Cabe entonces preguntarse por las razones oficiales de la conservación de los objetos y la reproducción de los testimonios. Vemos bien, en este sentido, que el significado de la palabra « patrimonio », y el de los mismos monumentos, dejó de ser unívoco. El rescate de los ciertos objetos históricos (edificios, reliquias, expresiones artísticas) ya no se rige solamente por criterios del aporte a la « civilización » desde el punto de vista de la cultura europea (lo que explica además el uso de fórmulas como « obras maestras »). Esta tendencia museográfica o monumentalista busca poner en valor los aspectos materiales e inmateriales que atestiguan, ya no las grandes obras de la humanidad, sino por el contrario las violaciones a los derechos humanos y la grandeza humana de resistir a ellas, como dice la declaratoria patrimonial de Auschwitz.
A diferencia del monumento « clásico », que intenta conservar en contra del paso natural del tiempo, los memoriales buscan conservar en contra de la voluntad deliberada de ocultamiento o desaparición. Se trata de un trabajo de conservación de una memoria que se encuentra (o se encontraba) en peligro de desaparición, y por ello el patrimonio tiene la urgencia de ser reconocido lo antes posible, como fue el caso, en Chile, de las fosas y los recintos de tortura que estaban en riesgo de demolición. Tal vez por eso la insistencia de estos lugares en mostrar el pasado, e intentar devolver no solo la visibilidad sino también el tiempo.
Esta es una diferencia que permanece desde el comienzo mismo de la búsqueda de los desaparecidos. En ese sentido, la lógica de patrimonialización es una extensión de la lógica de la investigación judicial y del drama humano del entorno más o menos íntimo de las víctimas. Ese aspecto testimonial de la investigación judicial que, me parece, sirve como base museográfica para la elaboración del mensaje del monumento, puede notarse también en la fina descripción de las vejaciones (los « métodos » de tortura), llegando a veces a un alto grado de obscena exactitud técnica. Como sea, se trata de una medida de exteriorización, de hacer públicos los secretos, de volver presente mediante el recuerdo lo que no estuvo presente en el momento mismo : el horror cotidiano e invisible.

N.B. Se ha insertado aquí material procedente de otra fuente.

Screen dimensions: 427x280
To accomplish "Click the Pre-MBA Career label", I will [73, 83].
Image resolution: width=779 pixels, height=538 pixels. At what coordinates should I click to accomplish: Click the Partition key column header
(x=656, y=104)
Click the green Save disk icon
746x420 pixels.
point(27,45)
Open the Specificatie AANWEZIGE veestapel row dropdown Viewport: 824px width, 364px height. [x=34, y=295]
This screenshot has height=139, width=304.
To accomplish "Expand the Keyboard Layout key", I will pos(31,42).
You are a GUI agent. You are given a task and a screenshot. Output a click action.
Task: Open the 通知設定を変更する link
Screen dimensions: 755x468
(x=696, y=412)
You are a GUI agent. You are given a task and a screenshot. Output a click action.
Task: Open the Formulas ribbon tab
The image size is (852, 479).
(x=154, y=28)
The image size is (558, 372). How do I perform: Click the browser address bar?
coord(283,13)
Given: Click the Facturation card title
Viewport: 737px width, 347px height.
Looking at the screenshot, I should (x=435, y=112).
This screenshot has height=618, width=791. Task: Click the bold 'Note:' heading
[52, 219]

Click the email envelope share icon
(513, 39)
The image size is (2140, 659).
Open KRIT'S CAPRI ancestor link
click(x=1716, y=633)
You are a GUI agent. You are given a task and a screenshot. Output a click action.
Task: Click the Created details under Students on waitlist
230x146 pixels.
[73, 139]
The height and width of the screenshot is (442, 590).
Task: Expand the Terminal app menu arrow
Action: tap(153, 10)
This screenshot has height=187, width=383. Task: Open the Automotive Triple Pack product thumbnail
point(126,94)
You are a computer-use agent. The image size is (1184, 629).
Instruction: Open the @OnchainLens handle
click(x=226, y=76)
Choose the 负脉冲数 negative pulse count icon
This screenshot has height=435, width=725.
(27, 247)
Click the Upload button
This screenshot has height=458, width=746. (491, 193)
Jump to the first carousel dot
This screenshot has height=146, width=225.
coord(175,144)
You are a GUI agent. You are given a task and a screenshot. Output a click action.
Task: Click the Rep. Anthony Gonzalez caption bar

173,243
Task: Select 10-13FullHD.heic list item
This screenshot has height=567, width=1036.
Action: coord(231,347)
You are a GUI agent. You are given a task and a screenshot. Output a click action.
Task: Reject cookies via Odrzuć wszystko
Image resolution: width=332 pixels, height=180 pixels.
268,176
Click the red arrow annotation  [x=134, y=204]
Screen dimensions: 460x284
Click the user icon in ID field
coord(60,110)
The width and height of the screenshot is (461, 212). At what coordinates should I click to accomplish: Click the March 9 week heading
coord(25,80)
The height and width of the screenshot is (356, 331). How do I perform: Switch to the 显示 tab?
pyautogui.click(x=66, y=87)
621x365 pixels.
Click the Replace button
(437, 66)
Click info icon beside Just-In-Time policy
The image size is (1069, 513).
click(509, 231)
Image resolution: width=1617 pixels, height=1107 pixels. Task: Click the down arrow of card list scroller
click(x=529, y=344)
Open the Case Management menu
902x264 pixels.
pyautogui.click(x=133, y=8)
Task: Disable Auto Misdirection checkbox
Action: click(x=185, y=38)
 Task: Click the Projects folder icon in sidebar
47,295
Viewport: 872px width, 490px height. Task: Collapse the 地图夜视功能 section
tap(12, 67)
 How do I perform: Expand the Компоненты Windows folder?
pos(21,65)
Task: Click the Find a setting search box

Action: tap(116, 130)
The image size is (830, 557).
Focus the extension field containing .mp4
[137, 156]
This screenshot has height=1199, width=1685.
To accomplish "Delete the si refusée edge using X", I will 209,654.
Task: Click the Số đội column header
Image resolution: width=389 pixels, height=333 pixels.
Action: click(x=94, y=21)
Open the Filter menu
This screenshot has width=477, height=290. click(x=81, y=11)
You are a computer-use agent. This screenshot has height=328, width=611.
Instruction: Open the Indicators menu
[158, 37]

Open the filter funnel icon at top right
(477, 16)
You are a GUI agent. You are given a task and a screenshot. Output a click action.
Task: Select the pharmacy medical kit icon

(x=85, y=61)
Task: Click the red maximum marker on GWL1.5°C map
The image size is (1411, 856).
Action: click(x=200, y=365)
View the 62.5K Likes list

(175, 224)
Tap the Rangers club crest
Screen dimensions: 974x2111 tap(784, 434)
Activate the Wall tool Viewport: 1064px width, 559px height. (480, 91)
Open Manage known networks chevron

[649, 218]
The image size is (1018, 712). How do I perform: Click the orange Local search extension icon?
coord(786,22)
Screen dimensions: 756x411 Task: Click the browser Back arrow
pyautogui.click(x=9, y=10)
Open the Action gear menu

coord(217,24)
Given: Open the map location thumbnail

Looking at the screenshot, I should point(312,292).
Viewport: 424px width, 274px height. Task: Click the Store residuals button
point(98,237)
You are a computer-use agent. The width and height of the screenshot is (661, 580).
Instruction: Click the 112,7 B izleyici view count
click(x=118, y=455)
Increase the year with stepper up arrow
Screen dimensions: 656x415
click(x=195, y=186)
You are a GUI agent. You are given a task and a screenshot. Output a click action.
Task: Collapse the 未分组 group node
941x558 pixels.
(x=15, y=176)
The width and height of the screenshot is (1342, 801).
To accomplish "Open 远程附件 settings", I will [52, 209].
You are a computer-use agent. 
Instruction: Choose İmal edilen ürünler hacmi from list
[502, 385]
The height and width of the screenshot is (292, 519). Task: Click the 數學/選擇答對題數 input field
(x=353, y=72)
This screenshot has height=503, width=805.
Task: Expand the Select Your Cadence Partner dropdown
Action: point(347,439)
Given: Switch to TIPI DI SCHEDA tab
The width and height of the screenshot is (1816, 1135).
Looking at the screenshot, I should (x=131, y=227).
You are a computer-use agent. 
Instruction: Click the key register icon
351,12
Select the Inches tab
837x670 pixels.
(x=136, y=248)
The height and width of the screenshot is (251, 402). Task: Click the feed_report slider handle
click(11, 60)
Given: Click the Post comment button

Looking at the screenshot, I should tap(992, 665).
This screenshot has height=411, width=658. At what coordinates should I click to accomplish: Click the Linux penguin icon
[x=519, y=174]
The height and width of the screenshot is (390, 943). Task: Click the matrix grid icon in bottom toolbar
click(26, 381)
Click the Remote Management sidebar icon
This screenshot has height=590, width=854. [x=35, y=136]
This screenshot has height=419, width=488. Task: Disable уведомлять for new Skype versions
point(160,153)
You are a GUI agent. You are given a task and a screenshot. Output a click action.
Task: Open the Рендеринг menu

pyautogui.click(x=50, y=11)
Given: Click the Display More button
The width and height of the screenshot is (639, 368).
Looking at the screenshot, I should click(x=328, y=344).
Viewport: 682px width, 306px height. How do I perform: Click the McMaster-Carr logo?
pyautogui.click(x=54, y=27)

Como una variante de Funes el Memorioso, el personaje de Borges que no podía olvidar, las políticas de la memoria se proponen recordar además el acto de olvido. No se trata ya de recordar lo olvidado sino también de recordar que se trata de un olvido artificial, intencional y forzado, y de devolver esa identidad que alguna vez fue despojada mediante actos de ocultamiento deliberado : demolición, censura, aislamiento, simulación. Acciones que conocemos hoy demasiado bien porque no las supimos antes, en su debido momento, en el momento oportuno.